[[ Selected passage, beginning ]]
The UN said Lt Col Mayele of the Mai Mai Cheka rebel group was captured in a joint operation in North Kivu province.
Between 300 and 500 people are thought to have been raped during violence in eastern DR Congo in July and August.
Peacekeepers were criticised for failing to stop the attacks, some of which took place close to a UN base.
'Victory for justice'
A UN spokesman said Lt Col Mayele, who was arrested in the province's Walikale region, was in custody at a Congolese military court in the provincial capital, Goma.
A deputy in the Mai Mai militia, he was handed over by the group's leader, named as Cheka, UN officials said.
It is unclear why Cheka turned against Lt Col Mayele, says the BBC's Thomas Fessy in Kinshasa.
The arrest was carried out while the UN's representative on sexual violence, Margot Wallstrom, was in the country to visit some of the victims of the attack. She welcomed it as "a victory for justice".
"Let his apprehension be a signal to all perpetrators of sexual violence that impunity for these types of crimes is not accepted and that justice will prevail," she said.
A preliminary UN report into the attacks in July and August has found that at least 303 men, women and children were raped around Luvungi, in the Walikale region, some repeatedly, over a period of four days by around 200 armed rebels.
Another 214 unconfirmed cases of rape are under investigation in other areas of eastern DR Congo, according to the UN.
More than 1,000 homes and businesses were also looted and 166 people abducted for forced labour, says the report.
Victims interviewed said they believed the purpose of the attacks was to intimidate local people seen by the rebels as government supporters
The UN mission in DR Congo (Monusco) has admitted it did not do enough to prevent the attacks, which took place only a few miles from a peacekeeping base.
[[ Selected passage, end ]]
• Exercise objective:
Reproduce the news piece on the arrest of Lt Col Mayele word for word, from its first sentence to its last.
[[ Data for analysis, beginning ]]
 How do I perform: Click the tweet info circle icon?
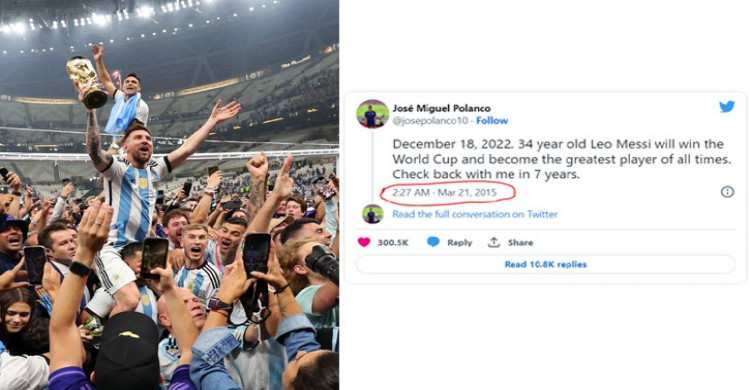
[[ Data for analysis, end ]]
[[ Data for analysis, beginning ]]
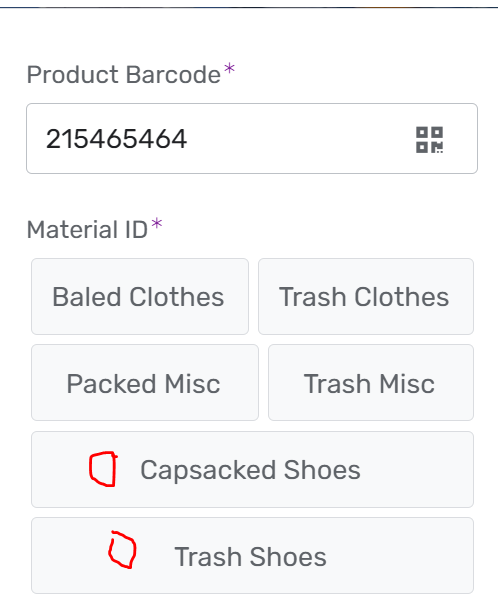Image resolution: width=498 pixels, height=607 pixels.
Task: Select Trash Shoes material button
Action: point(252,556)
[[ Data for analysis, end ]]
[[ Data for analysis, beginning ]]
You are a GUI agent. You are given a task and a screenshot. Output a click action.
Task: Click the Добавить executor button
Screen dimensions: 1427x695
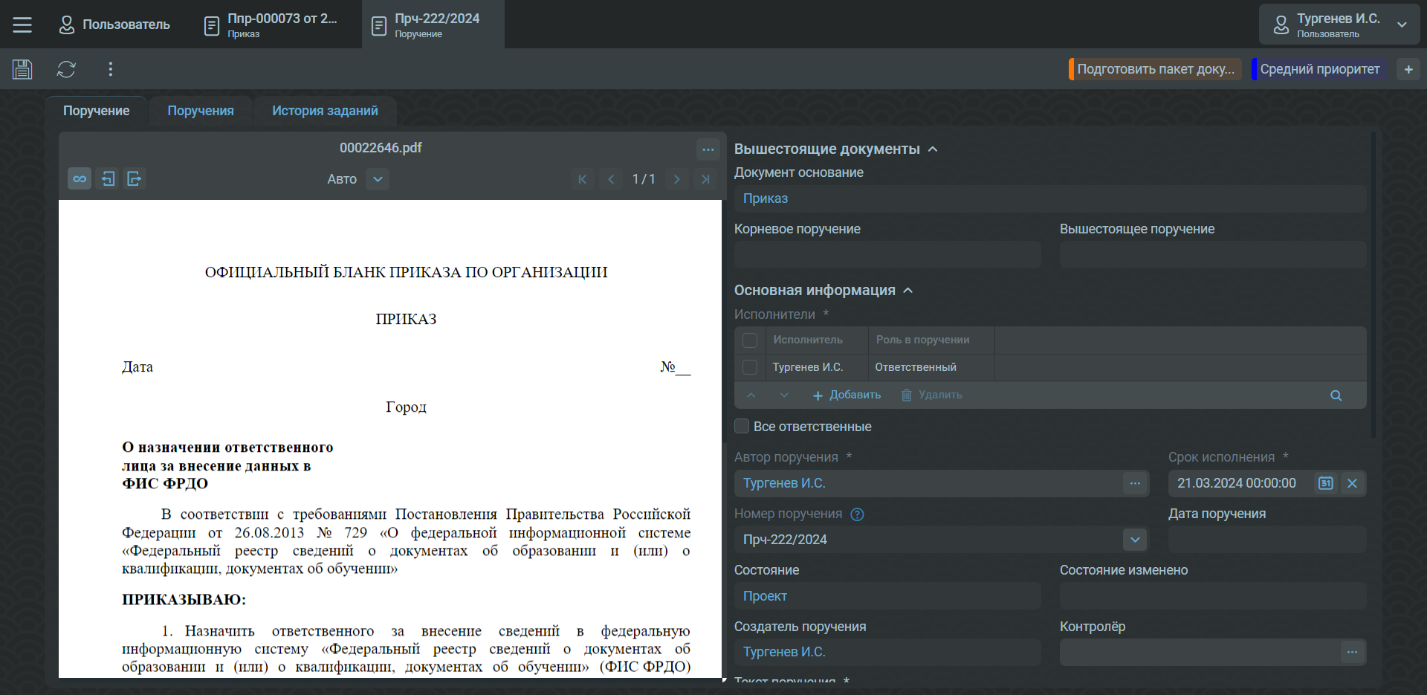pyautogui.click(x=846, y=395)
[[ Data for analysis, end ]]
• Answer section:
The UN said Lt Col Mayele of the Mai Mai Cheka rebel group was captured in a joint operation in North Kivu province.
Between 300 and 500 people are thought to have been raped during violence in eastern DR Congo in July and August.
Peacekeepers were criticised for failing to stop the attacks, some of which took place close to a UN base.
'Victory for justice'
A UN spokesman said Lt Col Mayele, who was arrested in the province's Walikale region, was in custody at a Congolese military court in the provincial capital, Goma.
A deputy in the Mai Mai militia, he was handed over by the group's leader, named as Cheka, UN officials said.
It is unclear why Cheka turned against Lt Col Mayele, says the BBC's Thomas Fessy in Kinshasa.
The arrest was carried out while the UN's representative on sexual violence, Margot Wallstrom, was in the country to visit some of the victims of the attack. She welcomed it as "a victory for justice".
"Let his apprehension be a signal to all perpetrators of sexual violence that impunity for these types of crimes is not accepted and that justice will prevail," she said.
A preliminary UN report into the attacks in July and August has found that at least 303 men, women and children were raped around Luvungi, in the Walikale region, some repeatedly, over a period of four days by around 200 armed rebels.
Another 214 unconfirmed cases of rape are under investigation in other areas of eastern DR Congo, according to the UN.
More than 1,000 homes and businesses were also looted and 166 people abducted for forced labour, says the report.
Victims interviewed said they believed the purpose of the attacks was to intimidate local people seen by the rebels as government supporters
The UN mission in DR Congo (Monusco) has admitted it did not do enough to prevent the attacks, which took place only a few miles from a peacekeeping base.